[Description of the task] Everything from the line containing "Where should I" through the final line of the entries, both included, should be copied exactly and with nothing else; please skip pictures.

[Data shown]

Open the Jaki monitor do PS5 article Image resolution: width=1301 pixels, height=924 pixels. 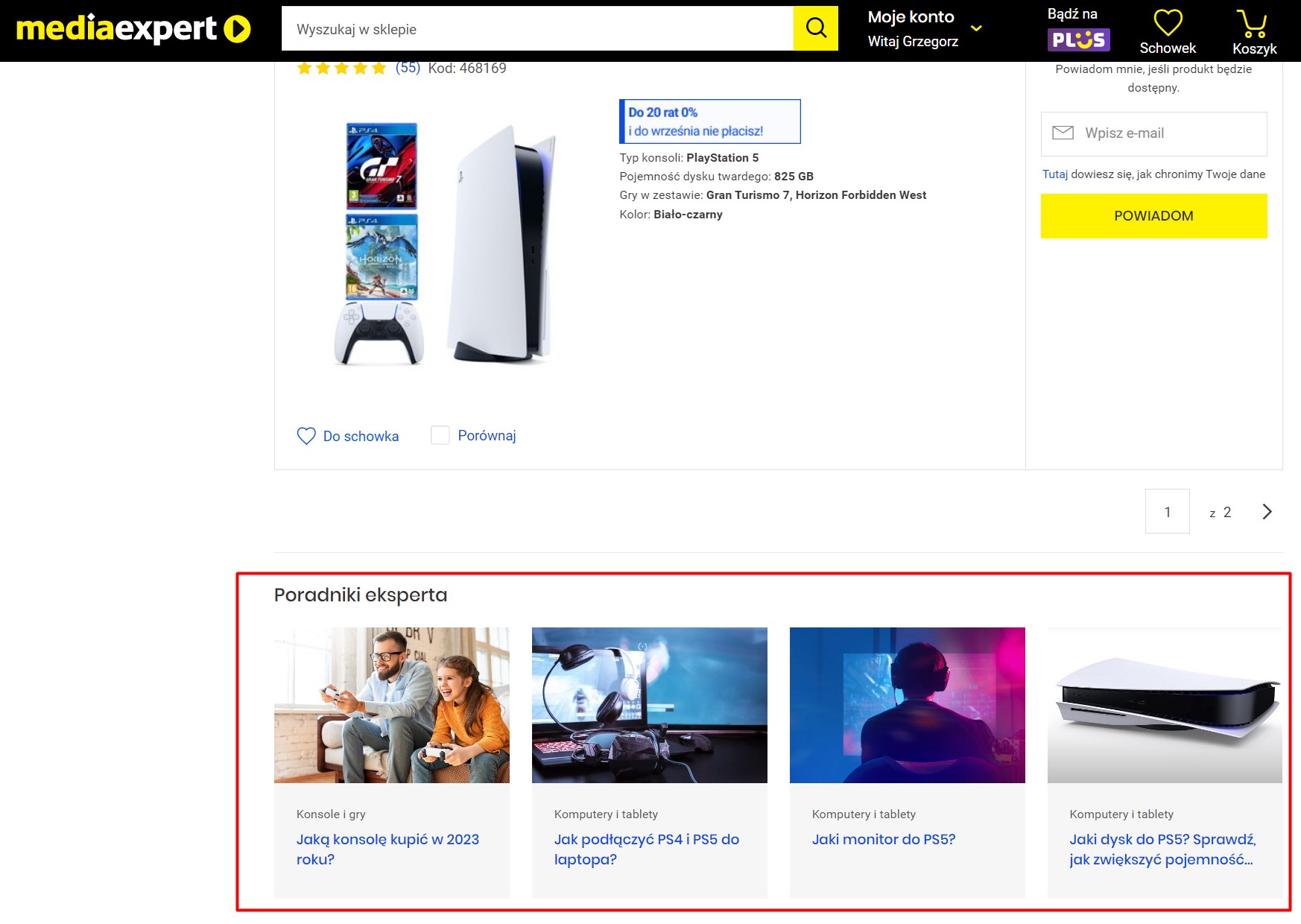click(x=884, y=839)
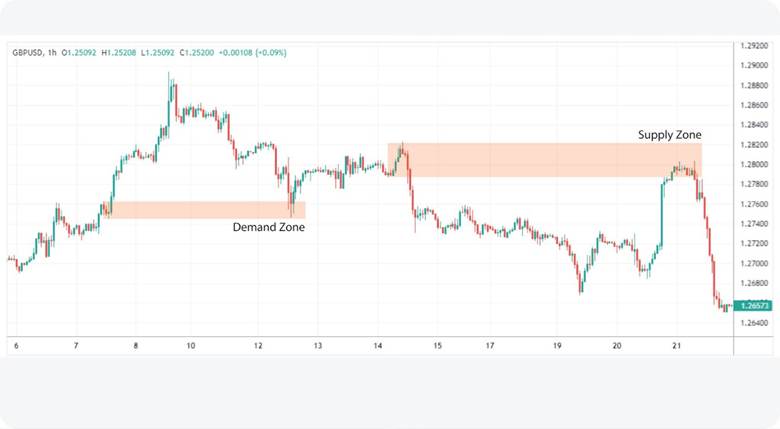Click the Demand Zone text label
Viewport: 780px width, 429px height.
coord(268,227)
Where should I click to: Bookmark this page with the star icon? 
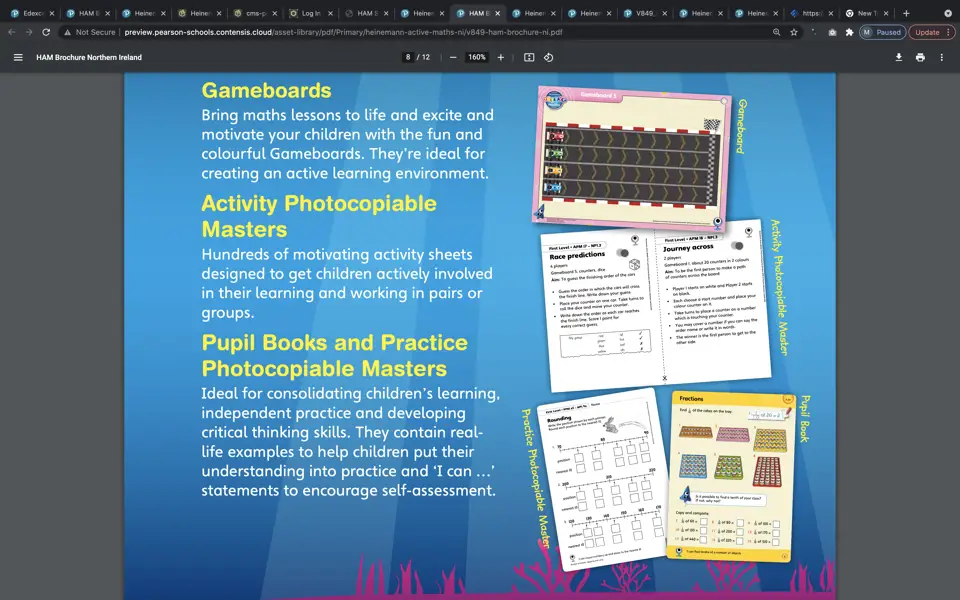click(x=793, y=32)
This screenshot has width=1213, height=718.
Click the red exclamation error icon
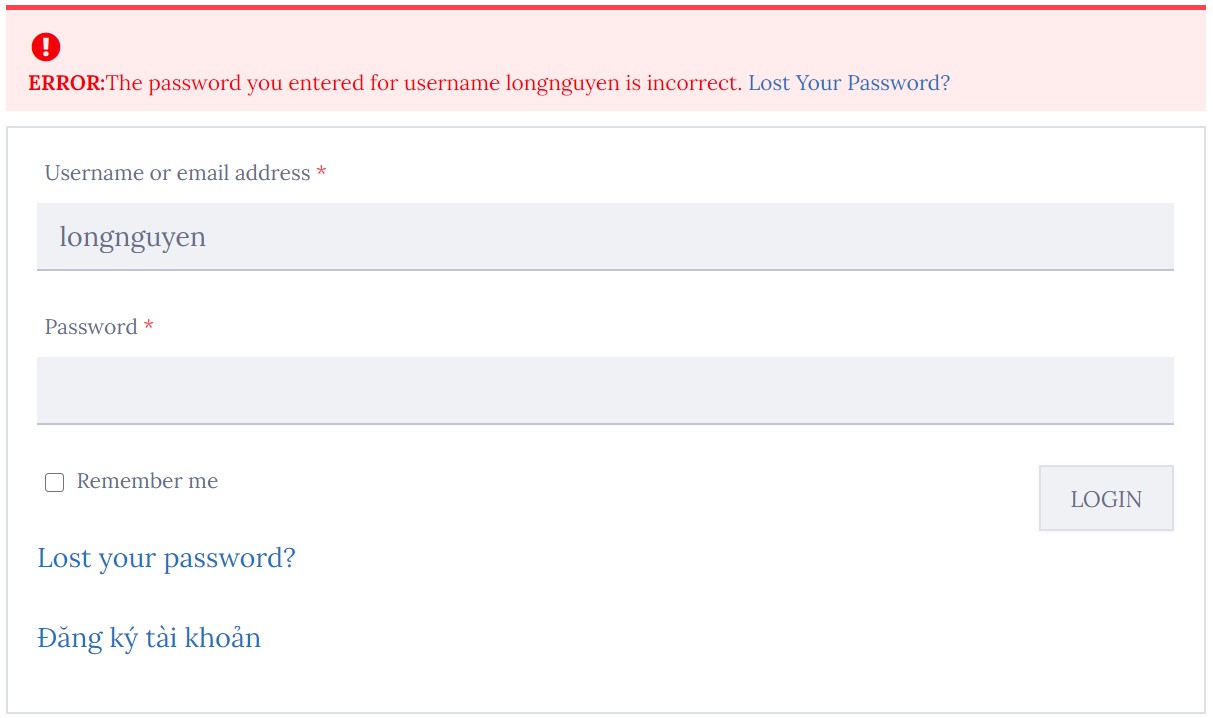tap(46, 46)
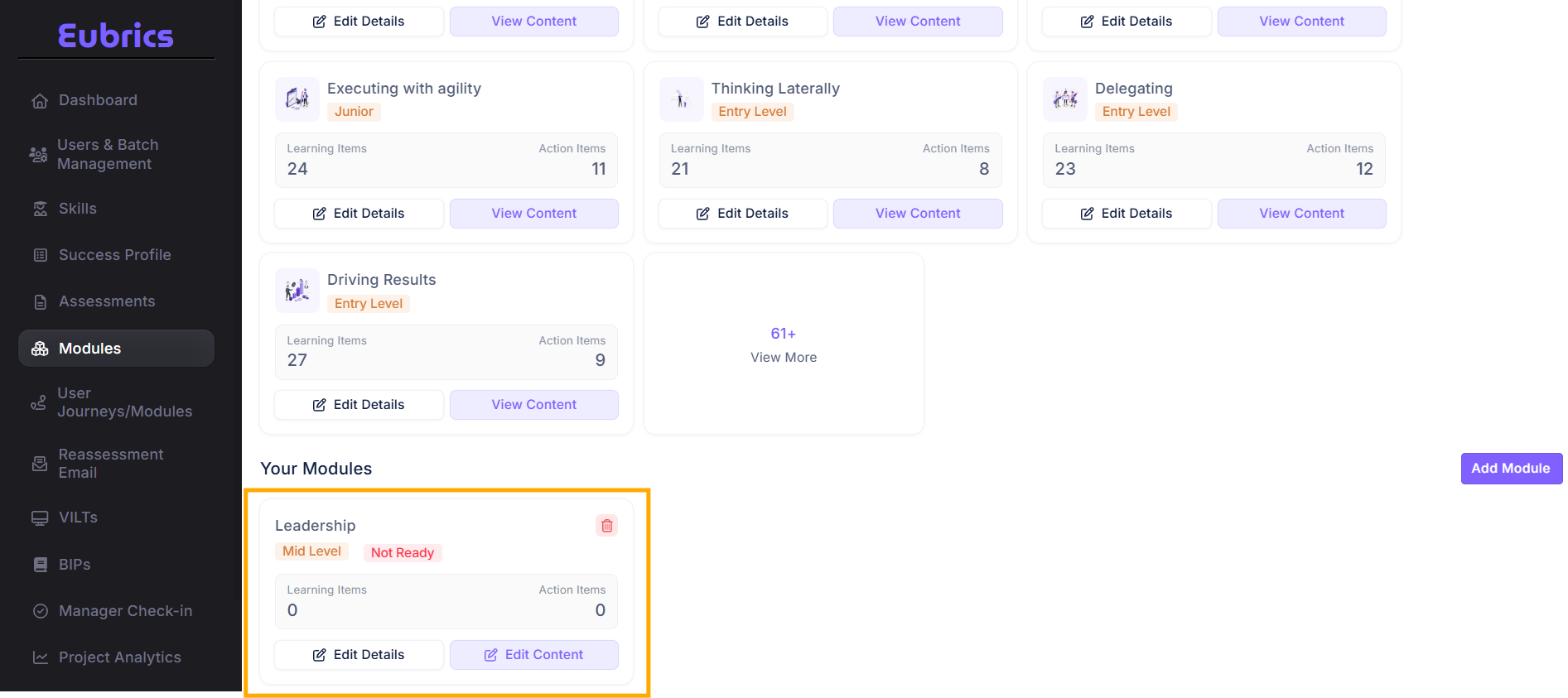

[Result for this task]
Where should I click to: Bookmark this page with the star icon? 
click(x=793, y=32)
This screenshot has width=1213, height=718.
Click the red exclamation error icon
tap(46, 46)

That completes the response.